* [Exercise aim] For this exercise, please transcribe exactly and only the lines from the one containing "Screen dimensions: 1823x1348" through the end of the material, both ends included, without pictures.

- - -

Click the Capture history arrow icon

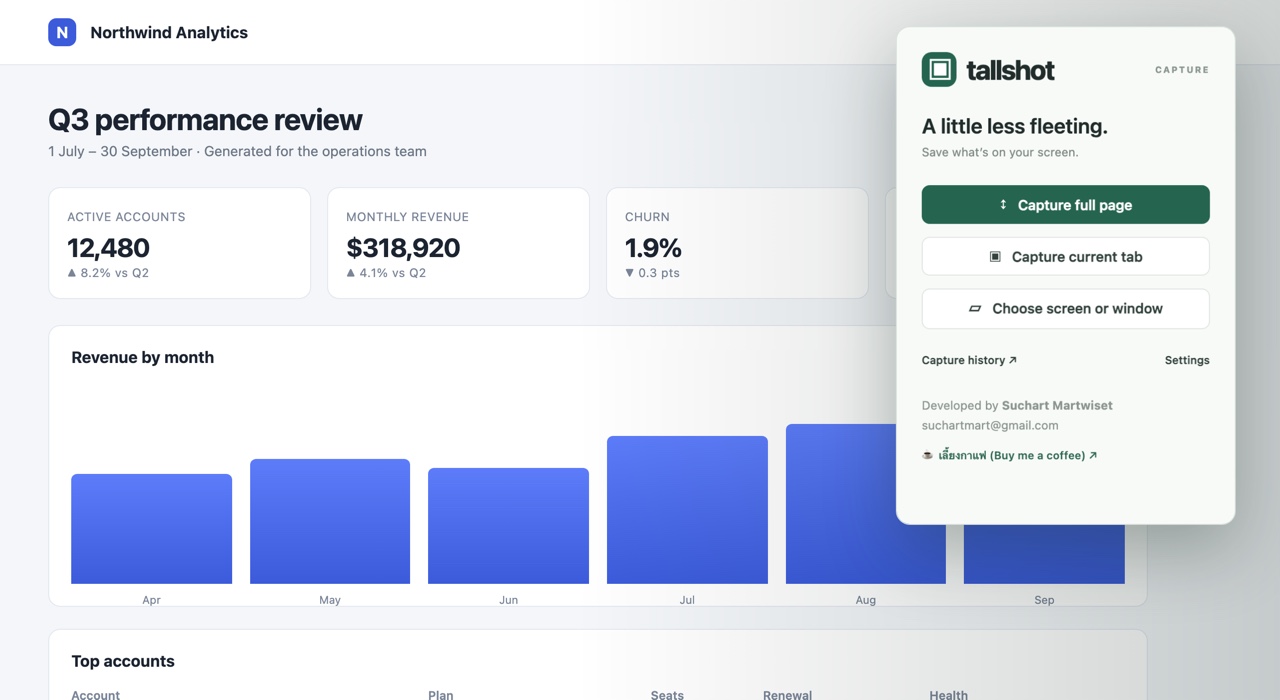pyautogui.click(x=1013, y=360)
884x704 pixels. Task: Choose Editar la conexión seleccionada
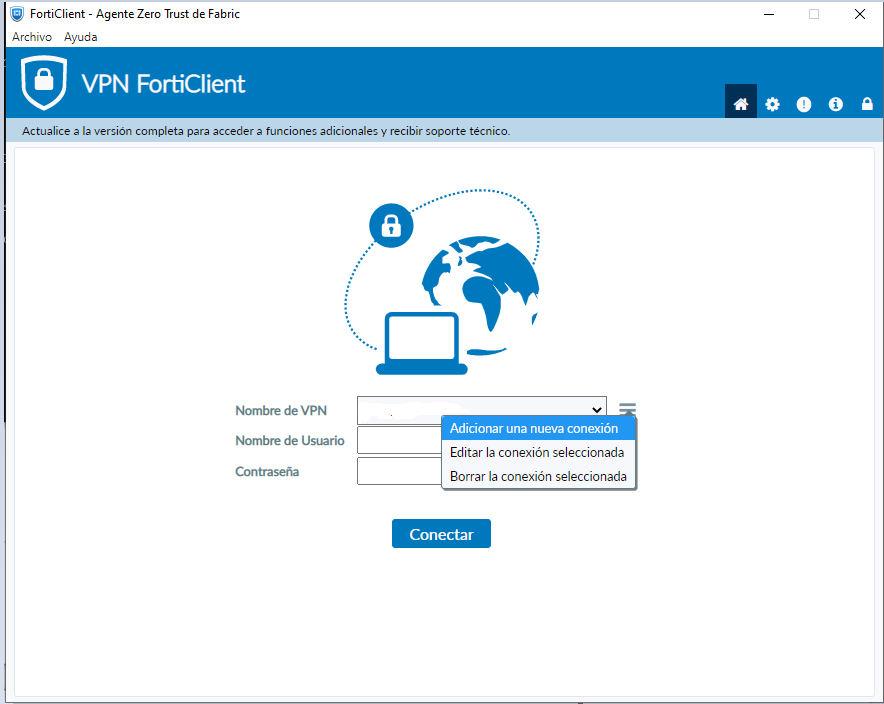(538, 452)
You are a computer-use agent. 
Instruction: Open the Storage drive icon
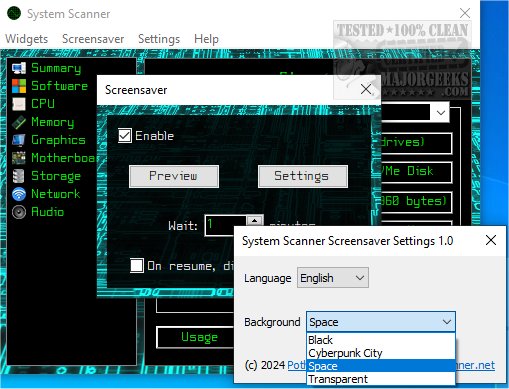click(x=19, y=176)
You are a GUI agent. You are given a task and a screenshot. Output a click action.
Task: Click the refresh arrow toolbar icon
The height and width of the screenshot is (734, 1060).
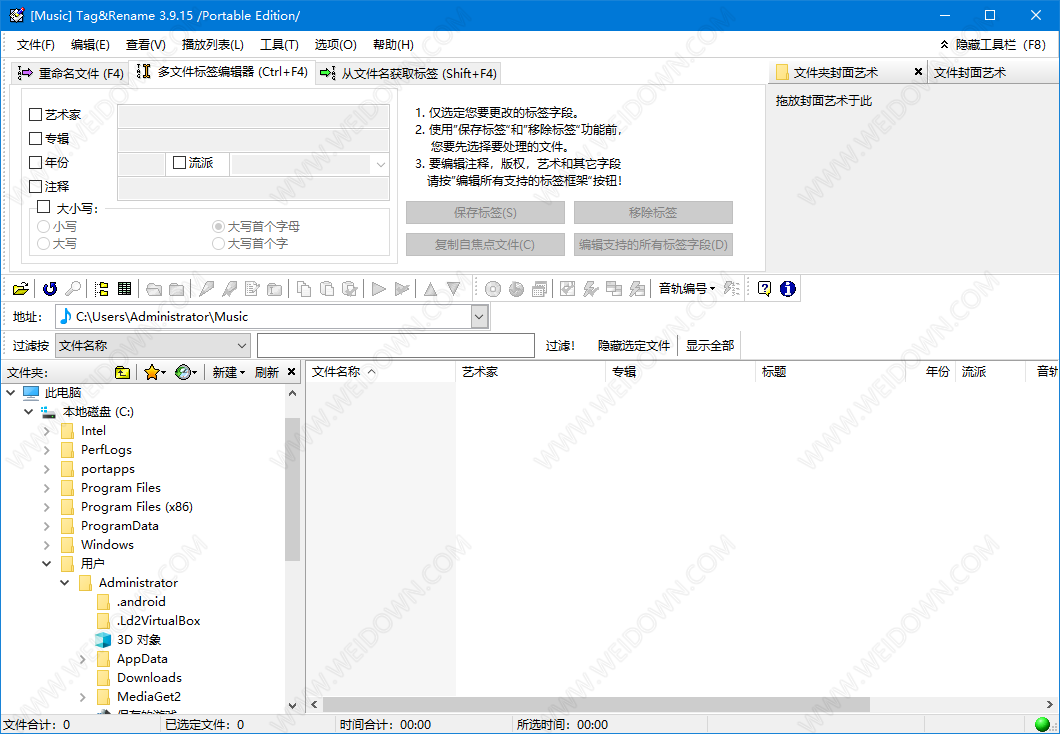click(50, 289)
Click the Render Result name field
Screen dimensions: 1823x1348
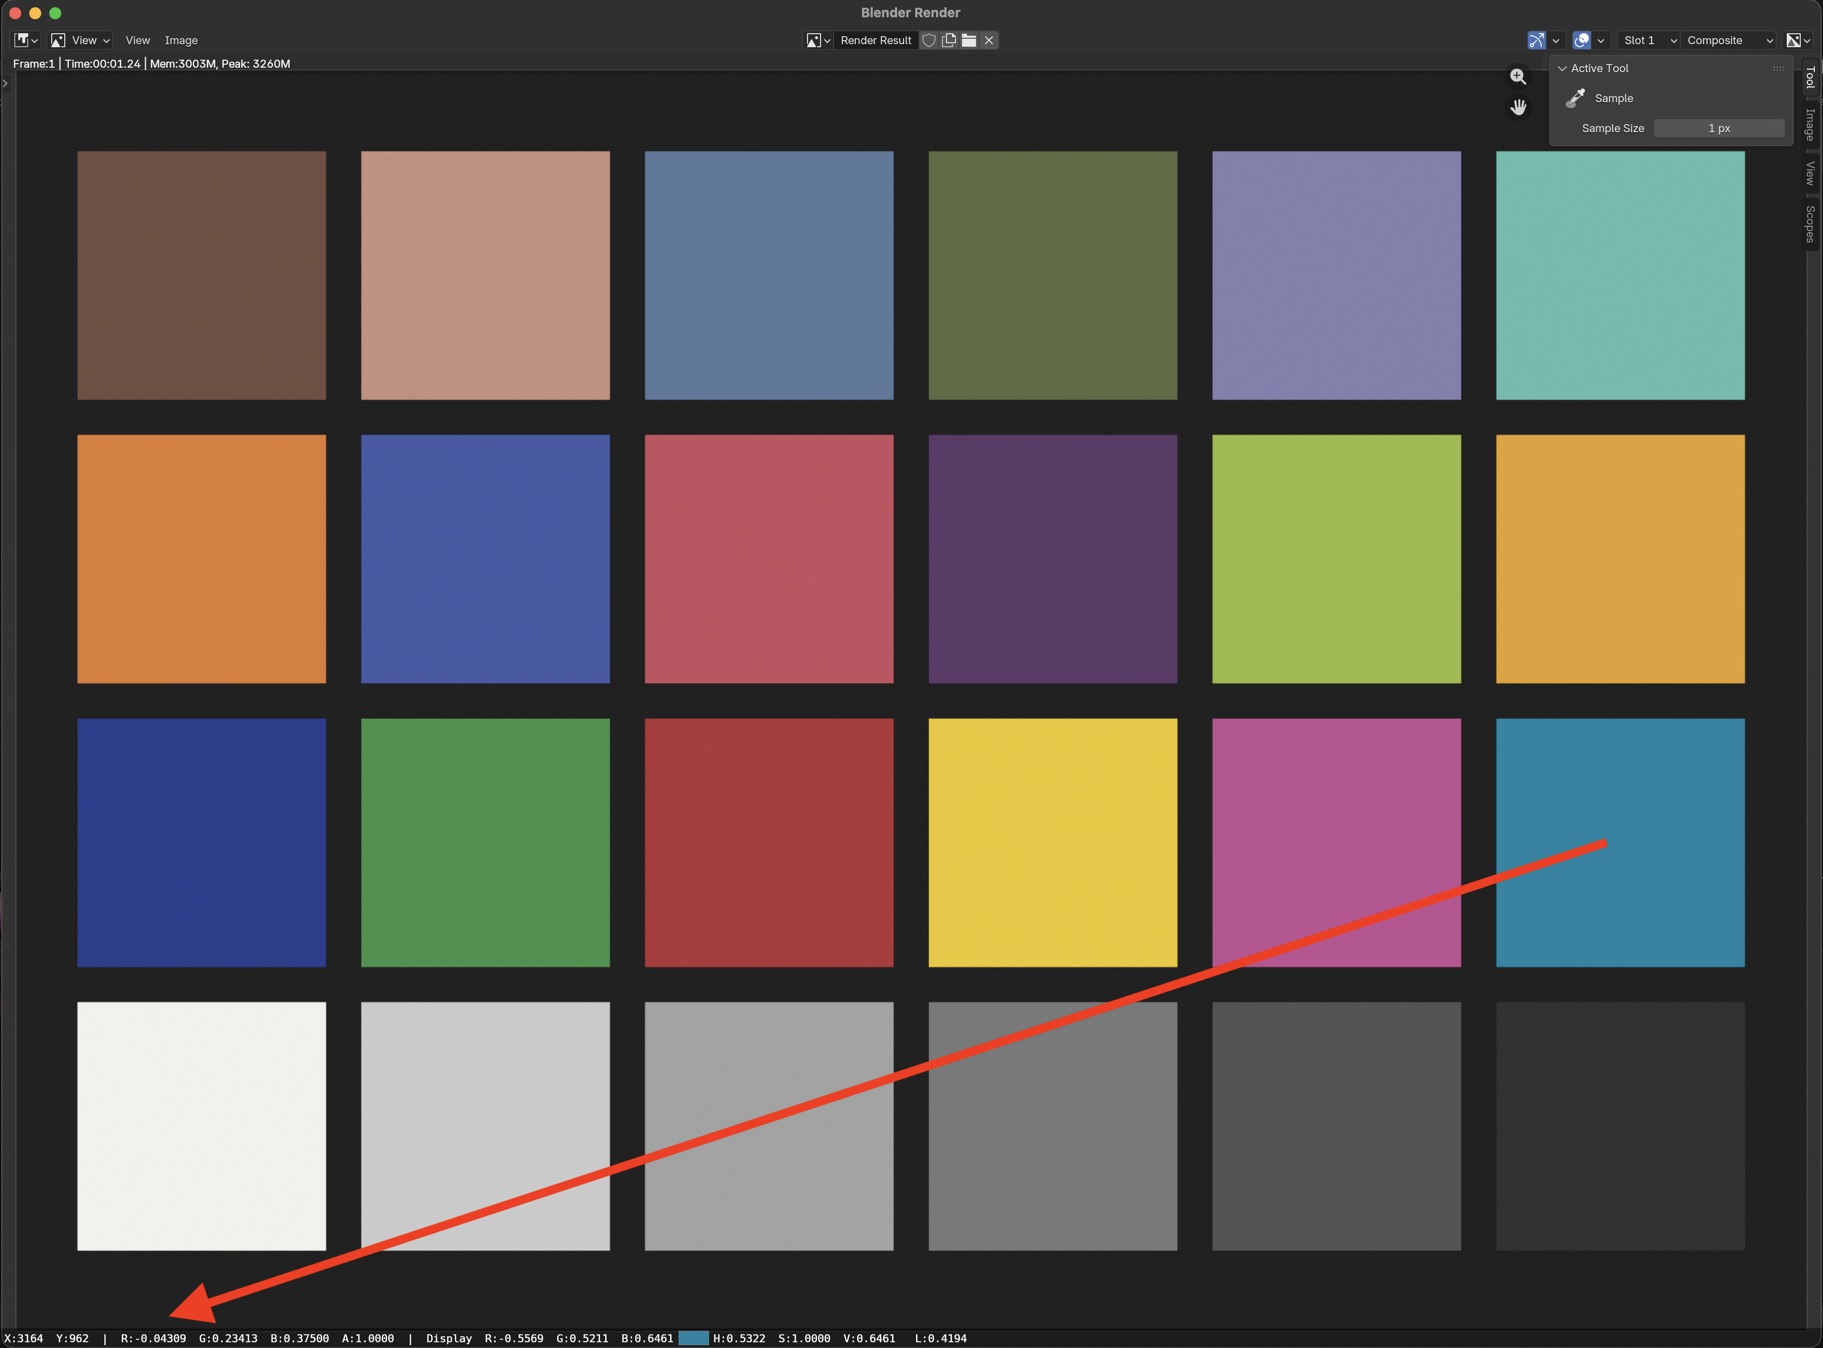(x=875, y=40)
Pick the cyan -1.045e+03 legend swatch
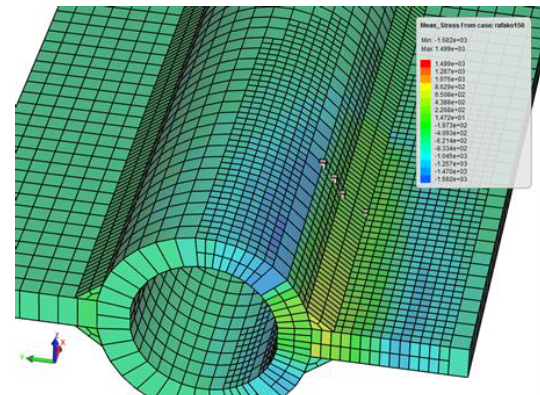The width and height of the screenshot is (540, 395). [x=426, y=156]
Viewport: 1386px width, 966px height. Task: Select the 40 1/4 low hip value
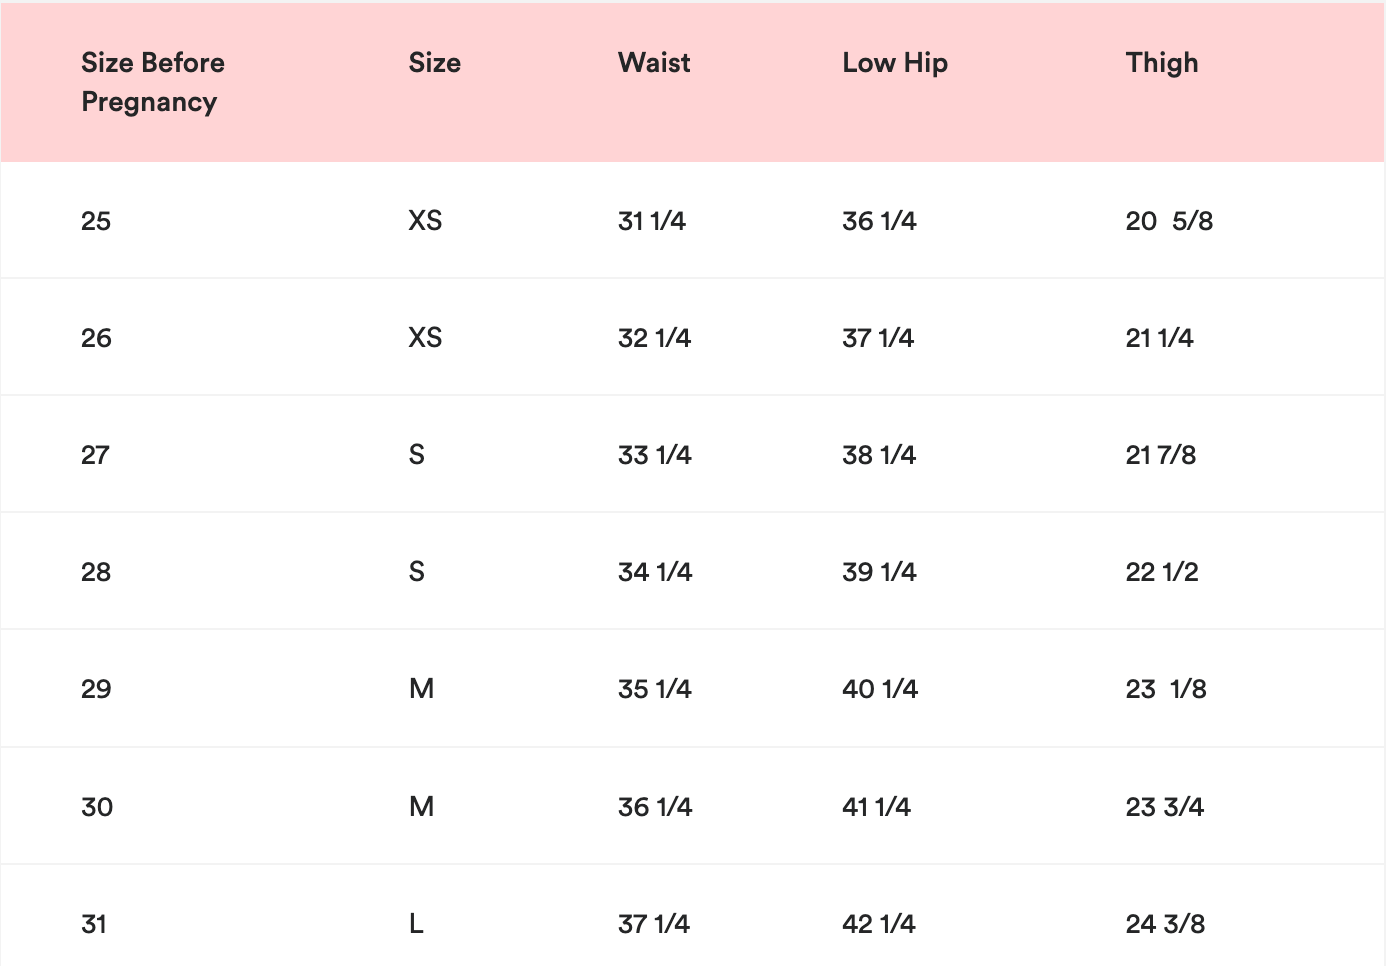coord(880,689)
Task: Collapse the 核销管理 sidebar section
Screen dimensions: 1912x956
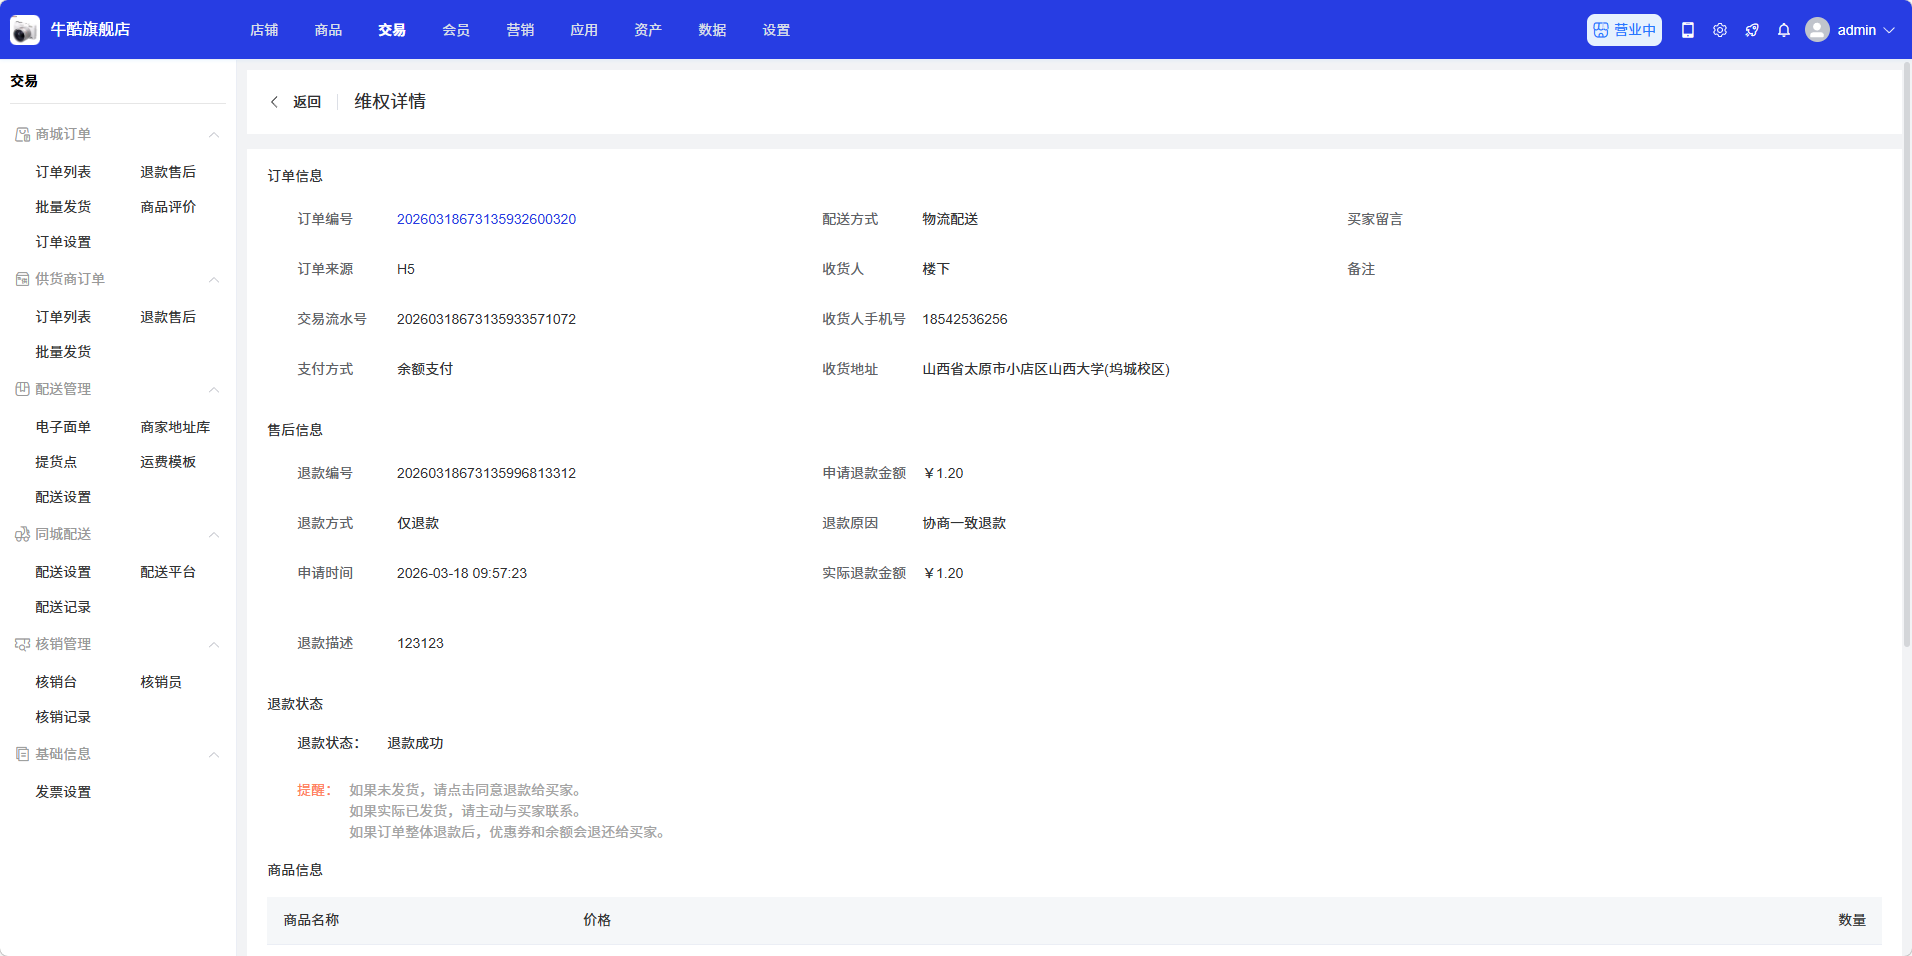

- - -

* [Your solution]
Screen dimensions: 1823x1348
(x=875, y=40)
Pick the cyan -1.045e+03 legend swatch
The width and height of the screenshot is (540, 395). [x=426, y=156]
Viewport: 1386px width, 966px height. Task: Select the 40 1/4 low hip value
coord(880,689)
Task: Collapse the 核销管理 sidebar section
Screen dimensions: 1912x956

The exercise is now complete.